Chartered organizations agree to use the Scouting program in accordance with their own policies as well as those of the BSA. The program is flexible, but major departures from BSA methods and policies are not permitted. As a parent, you should be aware that:
• Leadership is restricted to qualified adults who subscribe to the Declaration of Religious Principle, the Scout Oath, and the Scout Law.
• Citizenship activities are encouraged, but partisan political activities are prohibited.
• Military training and drills are prohibited. Marksmanship and elementary drill for ceremonies are permitted.
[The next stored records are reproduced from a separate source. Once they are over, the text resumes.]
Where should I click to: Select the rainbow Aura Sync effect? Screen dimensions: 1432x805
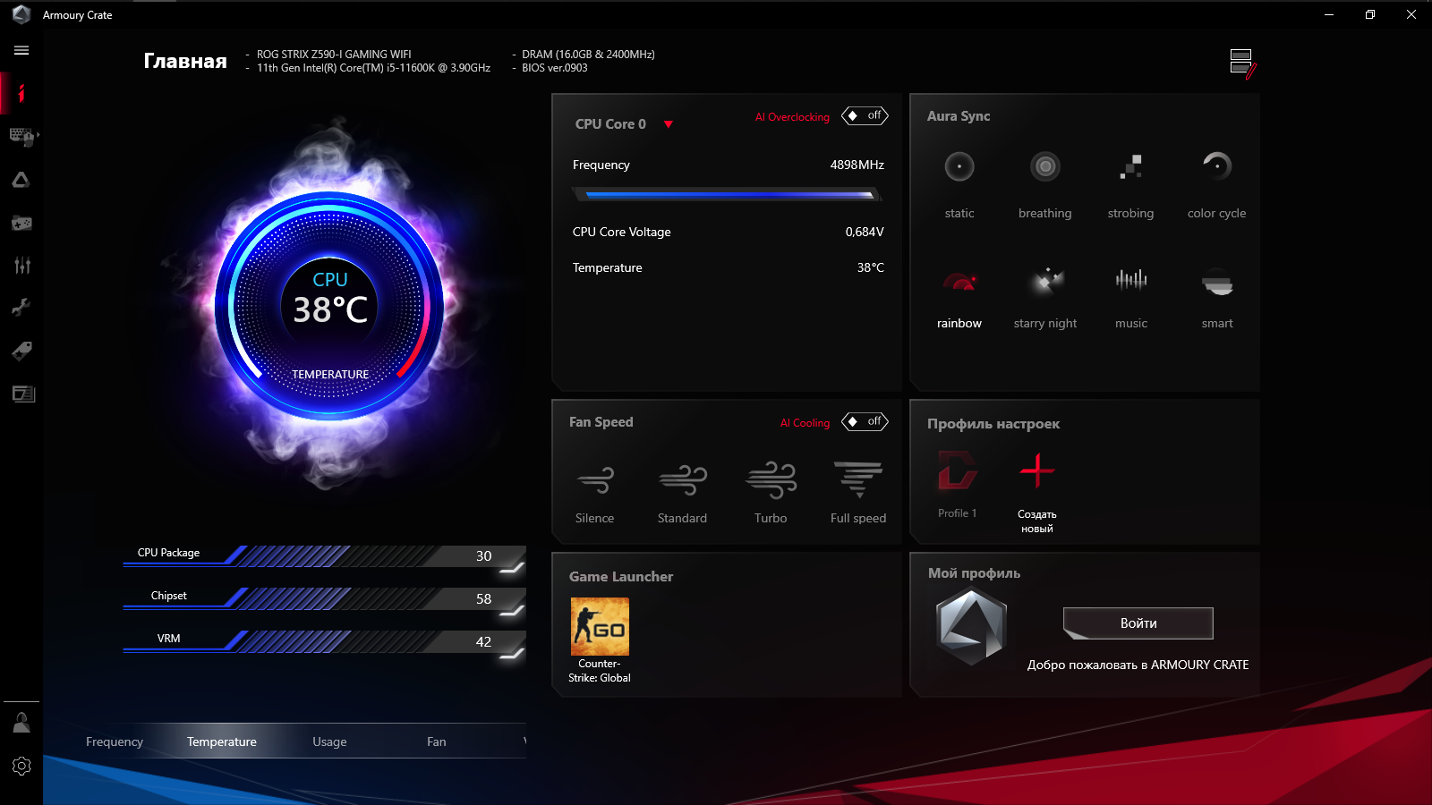pyautogui.click(x=959, y=295)
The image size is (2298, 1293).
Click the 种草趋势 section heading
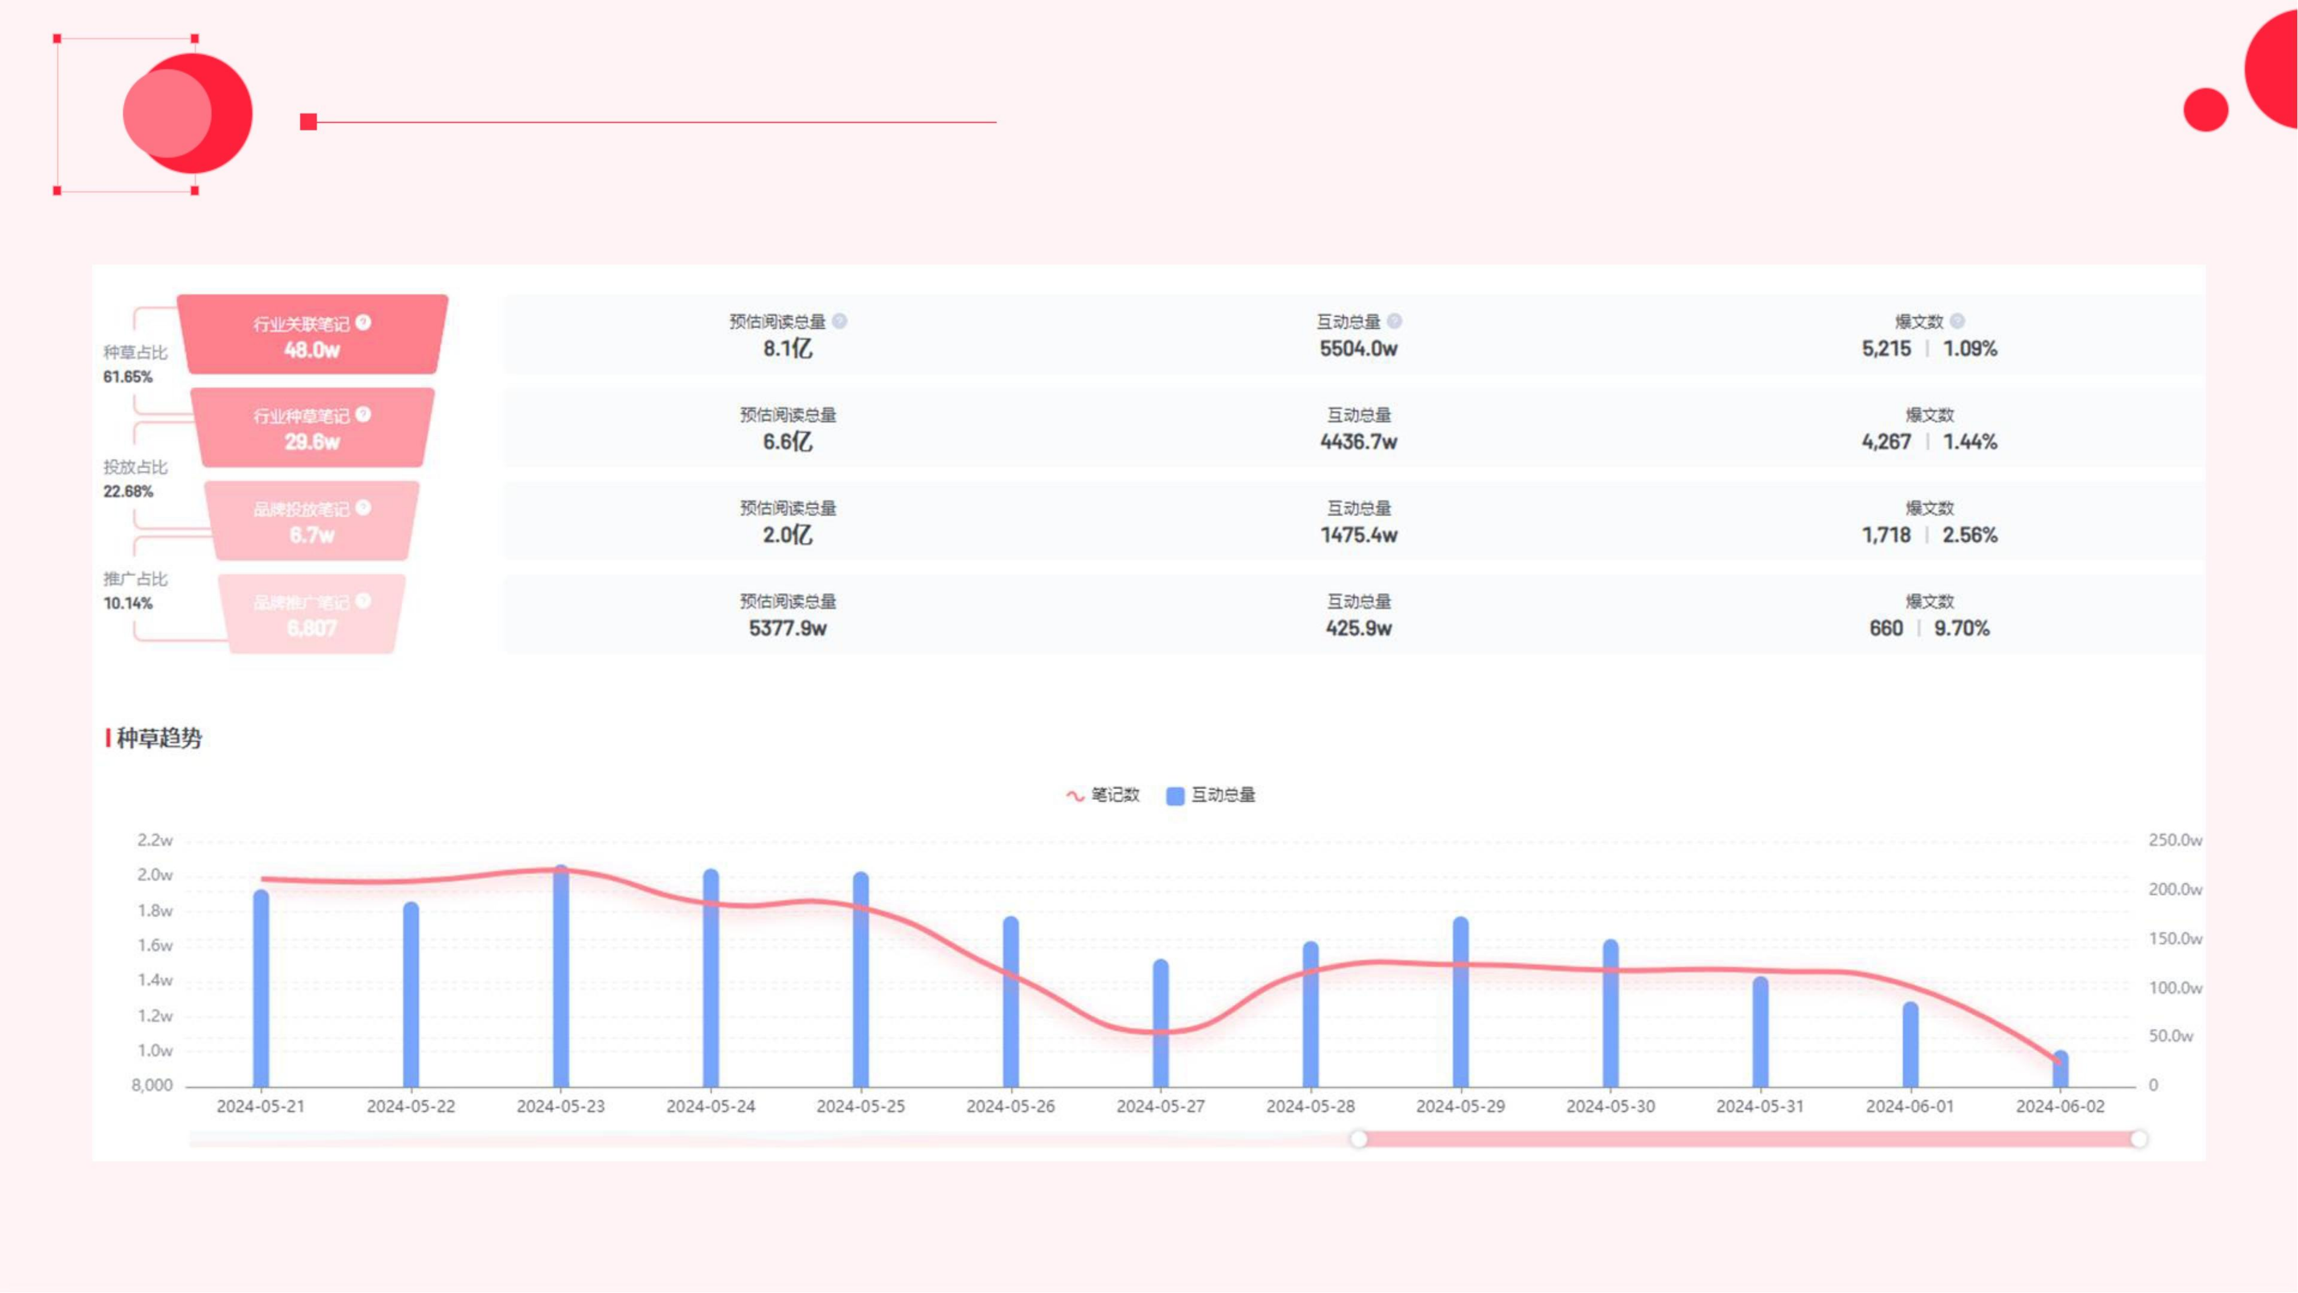click(159, 738)
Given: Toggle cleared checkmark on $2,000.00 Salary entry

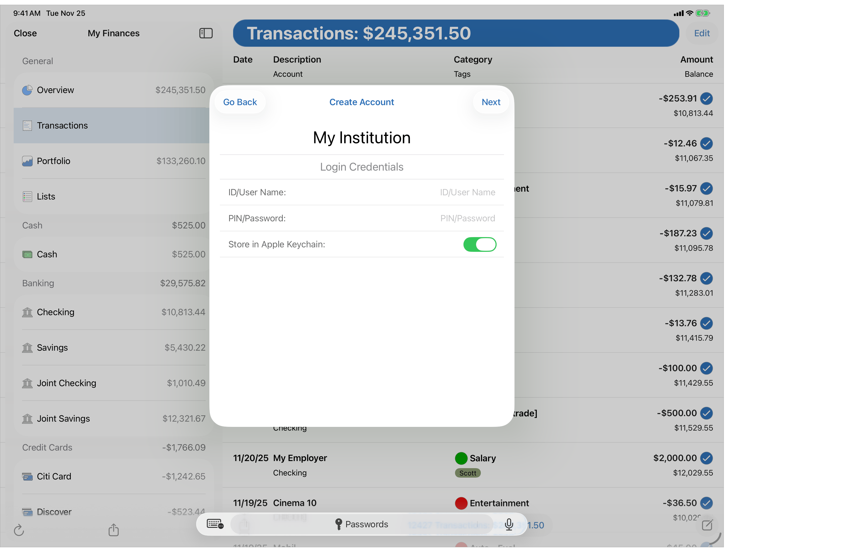Looking at the screenshot, I should click(x=706, y=458).
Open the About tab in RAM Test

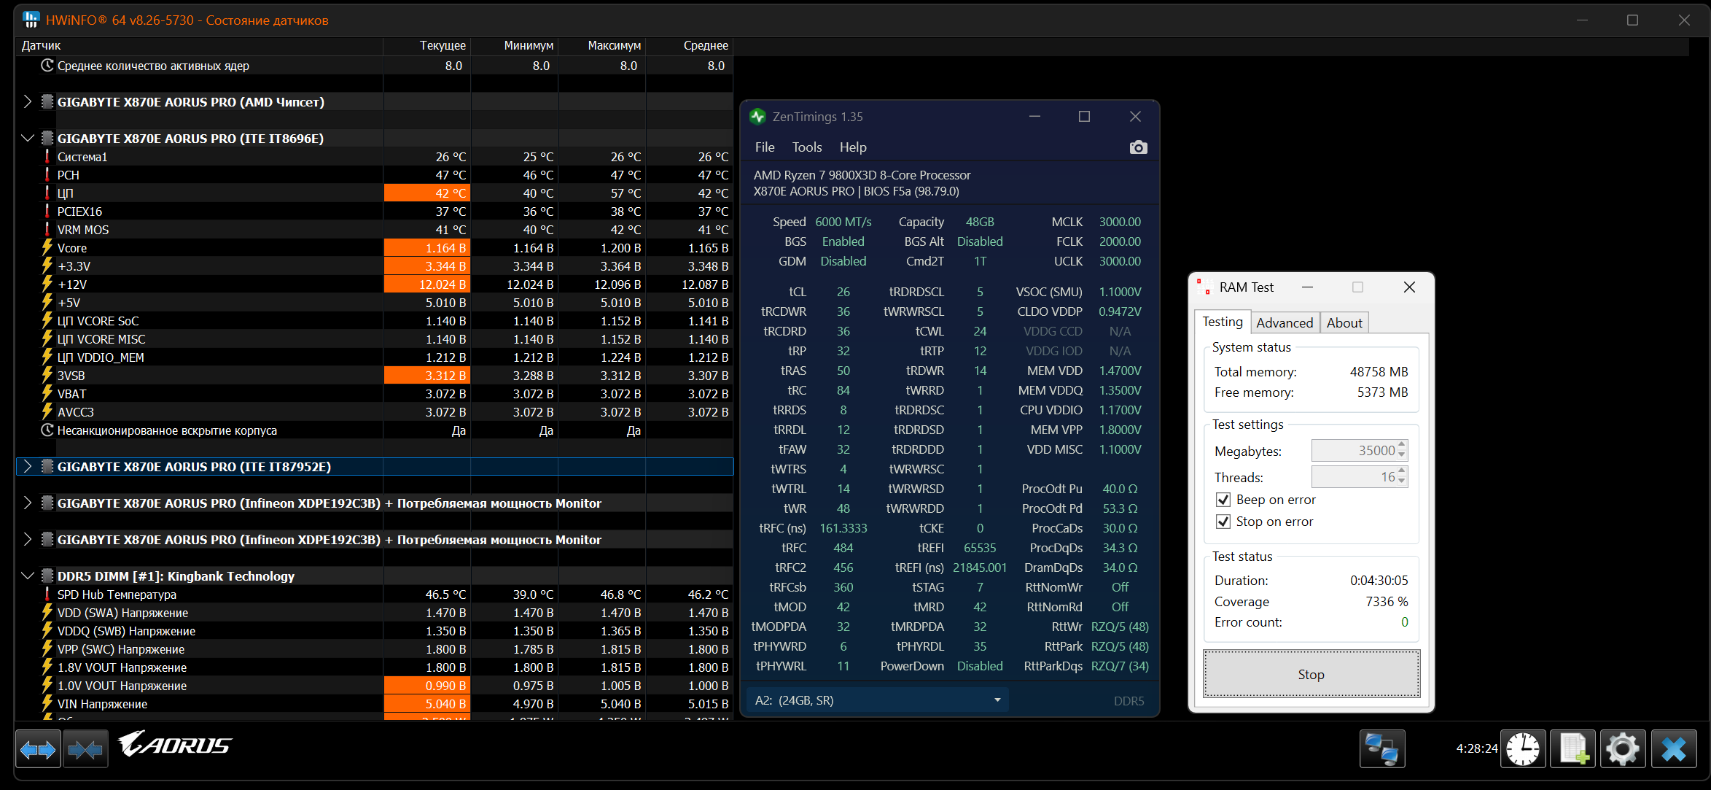[x=1344, y=323]
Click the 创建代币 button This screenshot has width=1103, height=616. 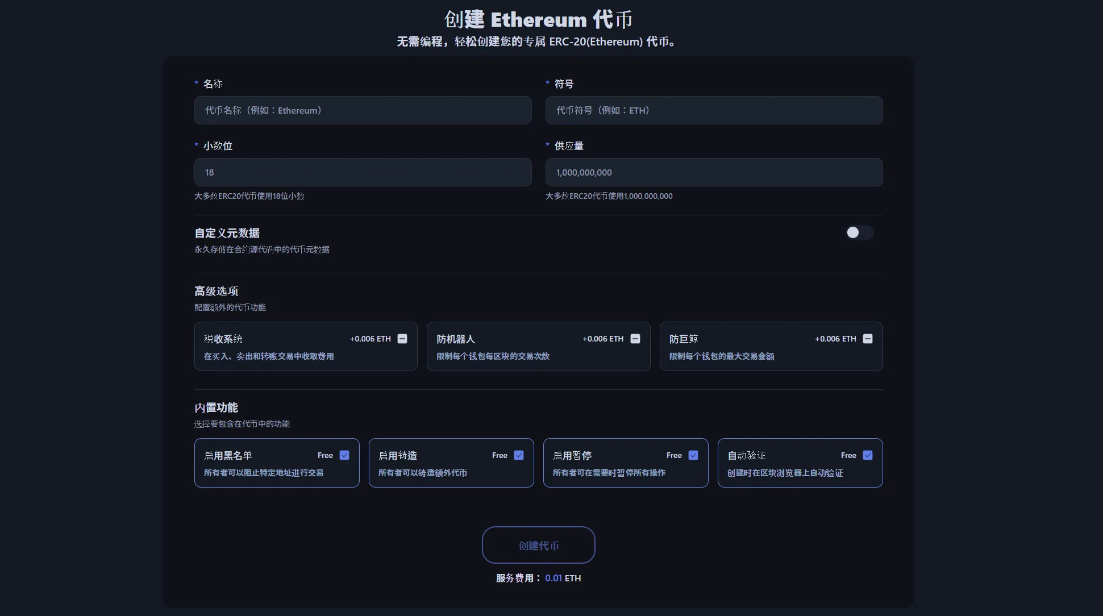[538, 544]
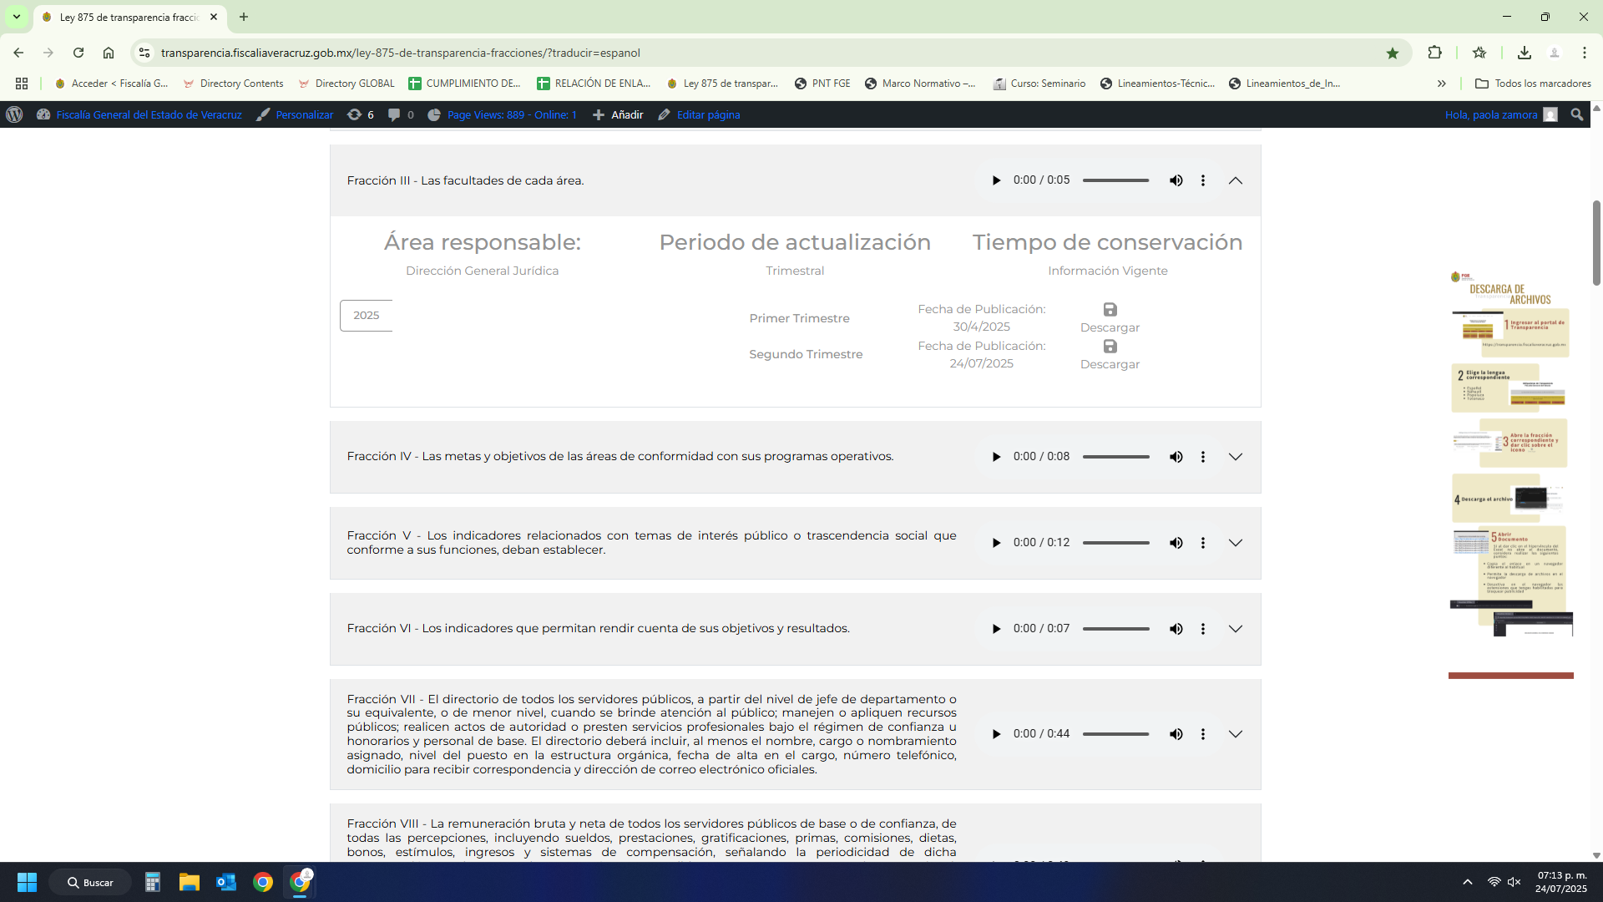Download the Primer Trimestre file icon
Viewport: 1603px width, 902px height.
[x=1110, y=310]
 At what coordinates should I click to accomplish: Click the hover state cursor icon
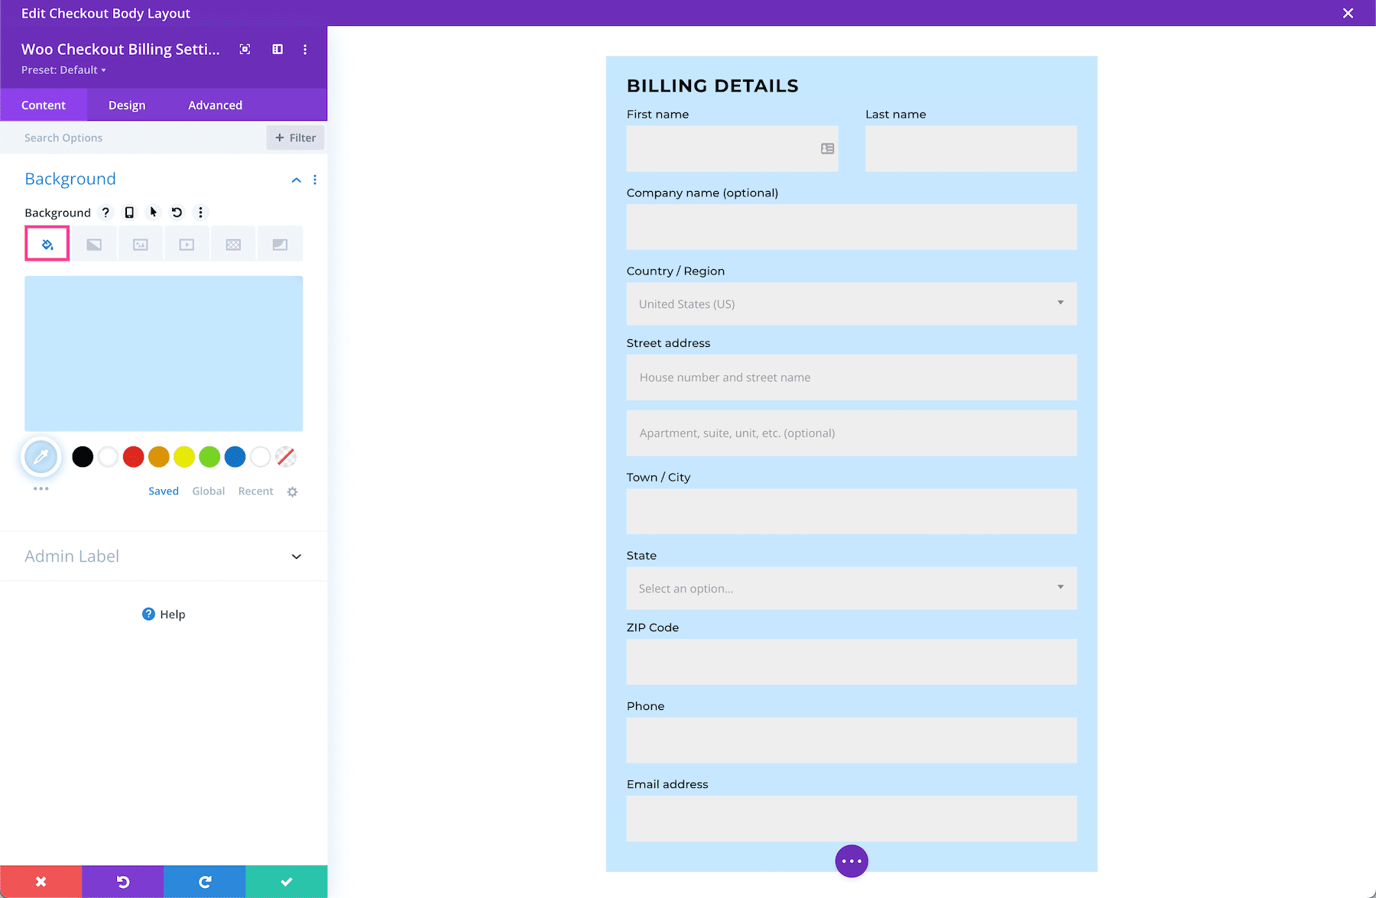coord(153,212)
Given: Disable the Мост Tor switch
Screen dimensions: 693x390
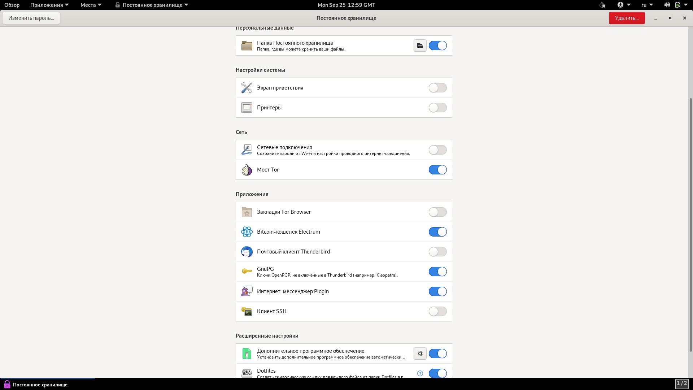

• The Boy Scouts of America recognizes the importance of religious faith and duty; it leaves sectarian religious instruction to the member’s religious leaders and family.
Members who do not belong to a unit’s religious chartered organization shall not be required to participate in its religious activities.
• Two registered adult leaders or one registered adult leader and a parent of a participant, one of whom must be 21 years of age or older, are required on all trips and outings. If trips and outings are coeducational, leaders of both genders must be present.
• Corporal punishment and hazing are not permitted. Parents and unit leaders must work together to solve discipline problems.
• One-on-one activities between youth members and adults are not permitted; personal conferences must be conducted in plain view of others.
• If you suspect that anyone in the unit is a victim of child abuse, immediately contact the Scout executive, who is responsible for reporting this to the appropriate authorities.
• All Scouting activities are open to parental visitation. There are no "secret" organizations within the Boy Scouts of America.
The Boy Scouts of America appreciates your taking time to become familiar with Scouting. We feel that an informed parent is a strong ally in delivering the Scouting program. Help us keep the unit program in accord with Scouting principles. Alert the unit committee, chartered organization representative, and head of the chartered organization to any major deviations. Please do your fair share to support a quality unit program.